> GIVEN ENTRIES

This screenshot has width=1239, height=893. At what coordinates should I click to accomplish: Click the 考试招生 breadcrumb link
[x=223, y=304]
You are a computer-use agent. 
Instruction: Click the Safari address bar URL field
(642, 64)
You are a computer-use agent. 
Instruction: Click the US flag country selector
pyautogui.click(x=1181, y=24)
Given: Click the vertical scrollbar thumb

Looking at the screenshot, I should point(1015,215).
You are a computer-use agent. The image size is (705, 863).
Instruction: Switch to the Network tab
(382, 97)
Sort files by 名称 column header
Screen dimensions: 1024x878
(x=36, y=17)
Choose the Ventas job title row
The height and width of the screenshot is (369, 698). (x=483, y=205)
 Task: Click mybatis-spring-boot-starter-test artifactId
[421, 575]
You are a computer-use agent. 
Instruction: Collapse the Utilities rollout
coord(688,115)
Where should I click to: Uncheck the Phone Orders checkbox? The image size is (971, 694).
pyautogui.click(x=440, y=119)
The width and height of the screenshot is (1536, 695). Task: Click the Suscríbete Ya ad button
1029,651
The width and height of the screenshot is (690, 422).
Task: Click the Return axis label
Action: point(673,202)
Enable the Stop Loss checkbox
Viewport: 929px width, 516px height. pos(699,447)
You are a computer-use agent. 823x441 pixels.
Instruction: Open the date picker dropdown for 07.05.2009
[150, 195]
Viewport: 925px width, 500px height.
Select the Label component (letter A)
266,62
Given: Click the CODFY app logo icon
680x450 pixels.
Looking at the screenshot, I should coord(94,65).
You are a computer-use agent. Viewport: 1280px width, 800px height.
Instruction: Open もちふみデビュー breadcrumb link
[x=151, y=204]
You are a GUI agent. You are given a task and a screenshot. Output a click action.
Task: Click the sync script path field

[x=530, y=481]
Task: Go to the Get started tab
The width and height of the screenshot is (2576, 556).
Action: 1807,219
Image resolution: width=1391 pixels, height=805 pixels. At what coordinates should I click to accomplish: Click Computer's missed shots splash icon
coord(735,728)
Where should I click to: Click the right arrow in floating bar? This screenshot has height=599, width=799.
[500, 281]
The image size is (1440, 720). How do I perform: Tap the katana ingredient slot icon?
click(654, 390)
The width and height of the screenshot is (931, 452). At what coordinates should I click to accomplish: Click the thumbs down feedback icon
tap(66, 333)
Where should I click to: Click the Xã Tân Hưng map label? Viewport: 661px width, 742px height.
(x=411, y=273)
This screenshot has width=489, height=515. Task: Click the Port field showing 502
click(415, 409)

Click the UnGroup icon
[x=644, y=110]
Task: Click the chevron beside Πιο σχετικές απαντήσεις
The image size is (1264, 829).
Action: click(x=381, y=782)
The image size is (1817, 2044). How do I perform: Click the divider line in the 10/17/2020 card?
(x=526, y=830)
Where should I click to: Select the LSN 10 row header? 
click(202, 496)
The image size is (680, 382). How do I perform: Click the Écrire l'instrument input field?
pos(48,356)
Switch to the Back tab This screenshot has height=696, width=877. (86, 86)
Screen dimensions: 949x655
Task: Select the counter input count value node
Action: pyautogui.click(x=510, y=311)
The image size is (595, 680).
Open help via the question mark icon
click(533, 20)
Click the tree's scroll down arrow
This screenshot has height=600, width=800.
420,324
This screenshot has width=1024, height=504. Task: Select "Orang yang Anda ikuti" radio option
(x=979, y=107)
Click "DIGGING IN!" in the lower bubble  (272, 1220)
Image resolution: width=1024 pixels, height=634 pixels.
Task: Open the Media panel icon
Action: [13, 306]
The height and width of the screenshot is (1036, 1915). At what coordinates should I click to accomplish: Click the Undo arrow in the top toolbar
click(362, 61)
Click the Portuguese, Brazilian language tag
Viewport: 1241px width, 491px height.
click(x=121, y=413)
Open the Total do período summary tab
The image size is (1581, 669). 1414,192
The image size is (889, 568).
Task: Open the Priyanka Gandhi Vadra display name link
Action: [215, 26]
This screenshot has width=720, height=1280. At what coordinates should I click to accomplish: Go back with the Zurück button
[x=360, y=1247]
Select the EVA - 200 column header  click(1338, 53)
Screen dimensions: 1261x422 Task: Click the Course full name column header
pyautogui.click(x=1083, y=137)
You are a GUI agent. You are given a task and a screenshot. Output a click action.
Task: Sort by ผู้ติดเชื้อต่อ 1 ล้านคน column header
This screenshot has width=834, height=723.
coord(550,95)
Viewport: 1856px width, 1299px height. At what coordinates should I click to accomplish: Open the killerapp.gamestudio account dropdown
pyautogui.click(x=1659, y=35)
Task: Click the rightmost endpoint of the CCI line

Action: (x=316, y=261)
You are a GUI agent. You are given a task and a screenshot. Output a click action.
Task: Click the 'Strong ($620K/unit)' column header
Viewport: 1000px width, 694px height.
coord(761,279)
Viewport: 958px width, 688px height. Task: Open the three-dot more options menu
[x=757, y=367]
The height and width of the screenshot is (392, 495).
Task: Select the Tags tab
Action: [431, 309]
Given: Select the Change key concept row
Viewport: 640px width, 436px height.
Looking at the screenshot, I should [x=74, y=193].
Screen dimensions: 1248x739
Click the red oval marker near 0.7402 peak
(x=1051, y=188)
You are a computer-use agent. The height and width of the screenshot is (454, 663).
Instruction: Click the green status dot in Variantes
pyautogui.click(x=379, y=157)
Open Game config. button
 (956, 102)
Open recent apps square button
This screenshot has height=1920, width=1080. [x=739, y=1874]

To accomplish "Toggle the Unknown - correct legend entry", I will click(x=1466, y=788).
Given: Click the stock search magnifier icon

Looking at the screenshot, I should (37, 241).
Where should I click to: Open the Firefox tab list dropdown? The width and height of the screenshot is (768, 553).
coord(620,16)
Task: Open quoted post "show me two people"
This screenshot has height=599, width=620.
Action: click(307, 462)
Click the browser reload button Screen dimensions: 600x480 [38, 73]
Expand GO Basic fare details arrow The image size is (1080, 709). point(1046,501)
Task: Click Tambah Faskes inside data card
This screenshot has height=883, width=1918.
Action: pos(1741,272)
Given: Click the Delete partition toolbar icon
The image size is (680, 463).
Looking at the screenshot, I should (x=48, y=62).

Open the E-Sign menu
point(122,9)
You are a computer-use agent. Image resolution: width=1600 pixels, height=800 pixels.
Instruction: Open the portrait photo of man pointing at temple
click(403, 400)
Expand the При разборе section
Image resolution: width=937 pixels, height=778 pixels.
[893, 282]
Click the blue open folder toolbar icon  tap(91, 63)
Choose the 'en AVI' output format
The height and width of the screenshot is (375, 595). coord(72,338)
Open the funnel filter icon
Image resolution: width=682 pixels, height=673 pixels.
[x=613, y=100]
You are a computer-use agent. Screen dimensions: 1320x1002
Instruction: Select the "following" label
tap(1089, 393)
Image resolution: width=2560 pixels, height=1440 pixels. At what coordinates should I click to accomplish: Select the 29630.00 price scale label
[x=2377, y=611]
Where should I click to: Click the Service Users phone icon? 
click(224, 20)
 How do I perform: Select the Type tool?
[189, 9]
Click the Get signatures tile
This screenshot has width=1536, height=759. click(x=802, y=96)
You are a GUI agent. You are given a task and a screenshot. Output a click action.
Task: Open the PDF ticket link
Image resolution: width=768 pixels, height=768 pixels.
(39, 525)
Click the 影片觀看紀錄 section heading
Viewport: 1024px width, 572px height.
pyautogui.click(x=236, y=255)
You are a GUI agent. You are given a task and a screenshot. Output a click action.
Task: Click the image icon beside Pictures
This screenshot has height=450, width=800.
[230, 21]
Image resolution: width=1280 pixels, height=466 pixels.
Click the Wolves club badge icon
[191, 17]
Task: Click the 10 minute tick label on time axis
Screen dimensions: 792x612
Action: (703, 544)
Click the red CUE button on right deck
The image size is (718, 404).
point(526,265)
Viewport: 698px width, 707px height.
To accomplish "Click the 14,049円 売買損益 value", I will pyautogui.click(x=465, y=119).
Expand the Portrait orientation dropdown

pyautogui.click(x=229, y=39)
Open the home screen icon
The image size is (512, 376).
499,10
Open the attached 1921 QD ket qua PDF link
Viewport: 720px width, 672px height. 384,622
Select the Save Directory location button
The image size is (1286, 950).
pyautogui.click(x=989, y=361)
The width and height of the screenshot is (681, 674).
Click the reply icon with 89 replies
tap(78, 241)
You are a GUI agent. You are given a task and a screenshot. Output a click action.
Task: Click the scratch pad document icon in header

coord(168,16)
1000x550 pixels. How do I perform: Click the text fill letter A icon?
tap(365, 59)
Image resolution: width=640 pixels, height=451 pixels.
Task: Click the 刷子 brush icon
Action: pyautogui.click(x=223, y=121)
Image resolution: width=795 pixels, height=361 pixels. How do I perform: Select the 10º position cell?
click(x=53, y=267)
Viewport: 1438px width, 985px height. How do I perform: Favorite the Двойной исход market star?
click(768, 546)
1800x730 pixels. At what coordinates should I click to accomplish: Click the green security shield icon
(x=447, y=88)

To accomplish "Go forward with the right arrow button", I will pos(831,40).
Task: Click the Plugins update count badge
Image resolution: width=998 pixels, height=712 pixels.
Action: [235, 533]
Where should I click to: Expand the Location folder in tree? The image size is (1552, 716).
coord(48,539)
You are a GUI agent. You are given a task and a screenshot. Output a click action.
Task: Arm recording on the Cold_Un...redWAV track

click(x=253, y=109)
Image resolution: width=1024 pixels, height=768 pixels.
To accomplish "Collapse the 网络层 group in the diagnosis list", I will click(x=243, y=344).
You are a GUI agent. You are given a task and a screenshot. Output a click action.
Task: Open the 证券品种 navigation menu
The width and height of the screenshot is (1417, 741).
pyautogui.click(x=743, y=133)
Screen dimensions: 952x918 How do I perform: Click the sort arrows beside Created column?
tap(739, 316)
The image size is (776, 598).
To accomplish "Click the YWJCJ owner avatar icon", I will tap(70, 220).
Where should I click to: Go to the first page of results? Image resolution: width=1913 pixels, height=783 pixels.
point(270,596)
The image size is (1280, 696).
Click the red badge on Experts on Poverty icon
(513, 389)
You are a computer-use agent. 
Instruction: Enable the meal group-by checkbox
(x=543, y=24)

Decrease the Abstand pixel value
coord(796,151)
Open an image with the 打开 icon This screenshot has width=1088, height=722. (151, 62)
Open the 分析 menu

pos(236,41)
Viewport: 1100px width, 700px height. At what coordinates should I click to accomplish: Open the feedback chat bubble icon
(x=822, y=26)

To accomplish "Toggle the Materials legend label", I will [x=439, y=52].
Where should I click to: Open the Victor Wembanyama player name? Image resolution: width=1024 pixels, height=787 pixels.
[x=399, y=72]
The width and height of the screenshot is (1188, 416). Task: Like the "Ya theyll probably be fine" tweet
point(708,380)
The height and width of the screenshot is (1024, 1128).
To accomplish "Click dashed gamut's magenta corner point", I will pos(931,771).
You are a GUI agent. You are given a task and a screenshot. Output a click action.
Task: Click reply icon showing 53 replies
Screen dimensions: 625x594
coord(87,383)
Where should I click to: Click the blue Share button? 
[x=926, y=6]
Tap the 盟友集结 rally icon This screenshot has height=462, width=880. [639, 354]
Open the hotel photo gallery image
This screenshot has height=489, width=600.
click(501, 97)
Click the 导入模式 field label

> YOUR TASK
Across the data, how many lines contain the string "Toggle"? Only the number is wanted.

> ANSWER
2